■ Brief: Copy the data exactly as it appears, and do not include any pictures.

Input for this task START

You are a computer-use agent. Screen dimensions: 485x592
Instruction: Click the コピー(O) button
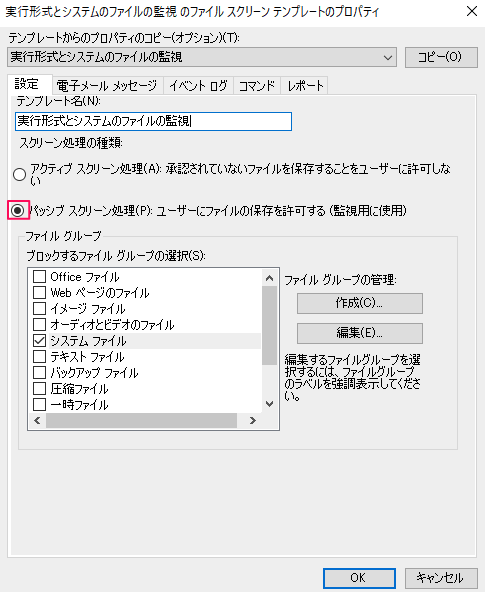441,57
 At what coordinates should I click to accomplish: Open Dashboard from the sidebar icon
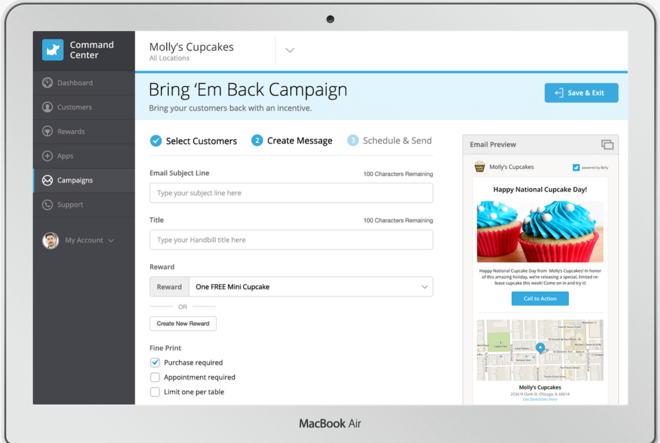pyautogui.click(x=48, y=83)
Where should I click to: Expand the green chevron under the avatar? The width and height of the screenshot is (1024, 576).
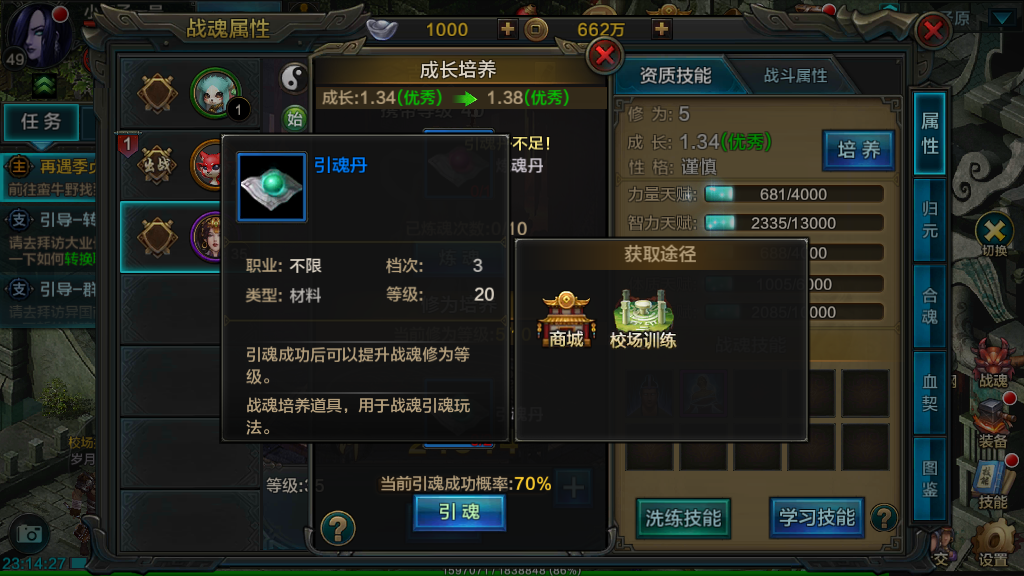(44, 85)
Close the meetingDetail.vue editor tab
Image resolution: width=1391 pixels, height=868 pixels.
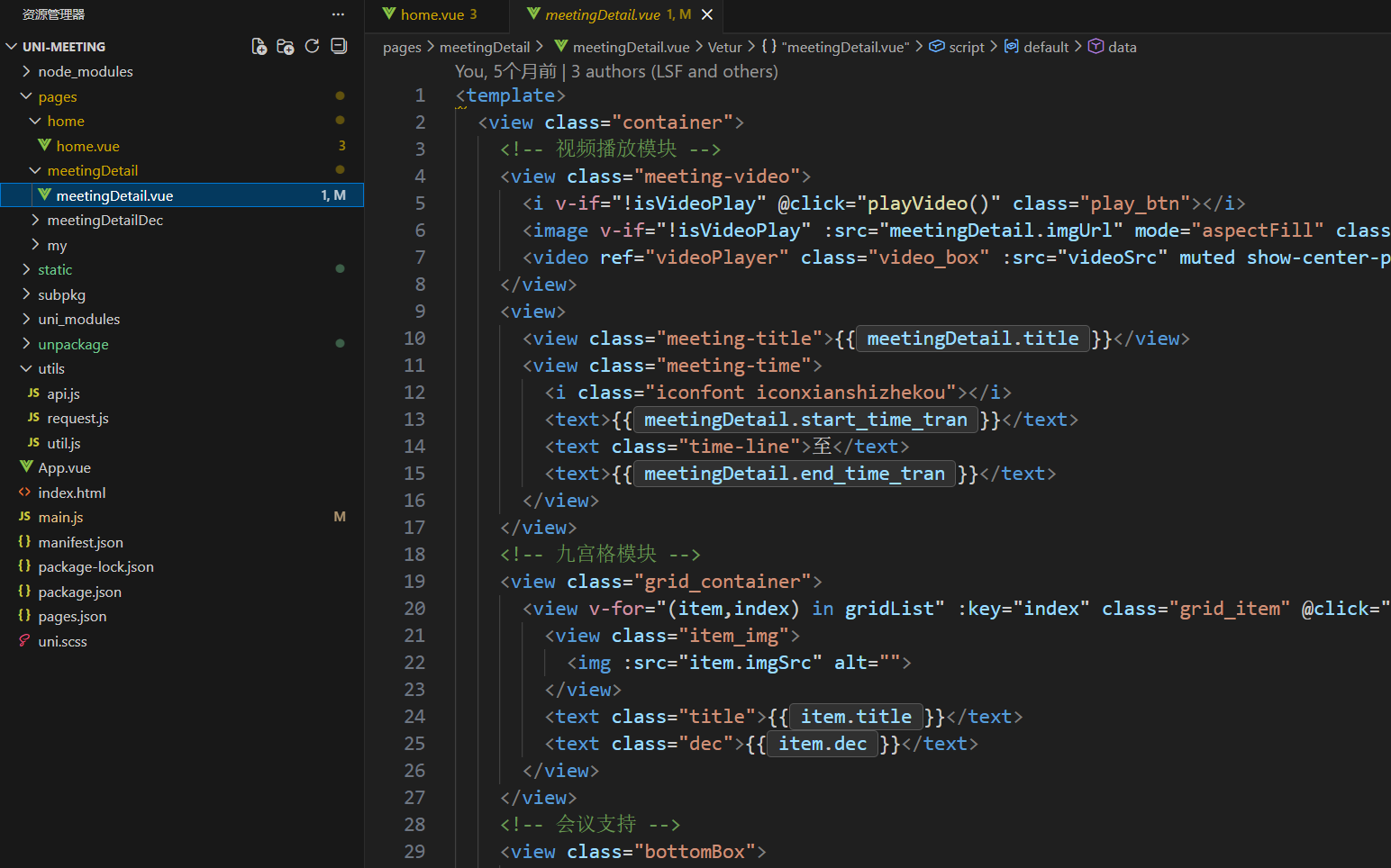pyautogui.click(x=707, y=14)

Input for this task END

■ Answer to this task:
You are a computer-use agent. Screen dimensions: 485x592
Instruction: Click the コピー(O) button
441,57
 At what coordinates should I click to accomplish: Open Dashboard from the sidebar icon
pyautogui.click(x=48, y=83)
Where should I click to: Expand the green chevron under the avatar? The width and height of the screenshot is (1024, 576).
(44, 85)
Close the meetingDetail.vue editor tab
Image resolution: width=1391 pixels, height=868 pixels.
pyautogui.click(x=707, y=14)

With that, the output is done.